Esene Faimalo (born 11 October 1966) is a  former professional rugby league footballer who played in the 1980s and 1990s, who represented both Western Samoa and New Zealand at international level.

Playing career
In 1985 Faimalo came second in the New Zealand boxing Heavyweight tournament and also made the Junior Kiwis while playing for the Linwood club. Faimalo represented Western Samoa at the 1986 Pacific Cup.

A Canterbury representative from the Addington club, Faimalo also represented the New Zealand national rugby league team between 1988 and 1991, playing in five test matches. Faimalo spent 1989 with the Balmain Tigers as part of the New Zealand Rugby League's "Rookie Scheme".

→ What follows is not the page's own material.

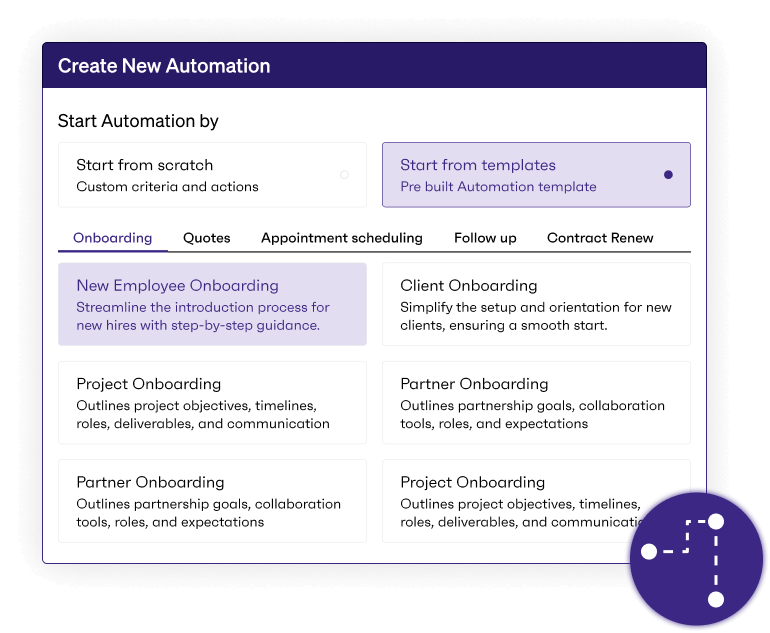Open the Quotes tab
Image resolution: width=770 pixels, height=633 pixels.
207,238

In 1990 he moved to England, signing with the Widnes Vikings. He played for the club for four seasons, making 111 appearances and scoring 11 tries,  before signing with the Leeds Rhinos in 1994, where he scored seven tries in 54 appearances. He joined the Salford City Reds during 1996's  Super League I season, playing with the club for three years. He returned to Widnes in 2000, making a further five appearances before retiring.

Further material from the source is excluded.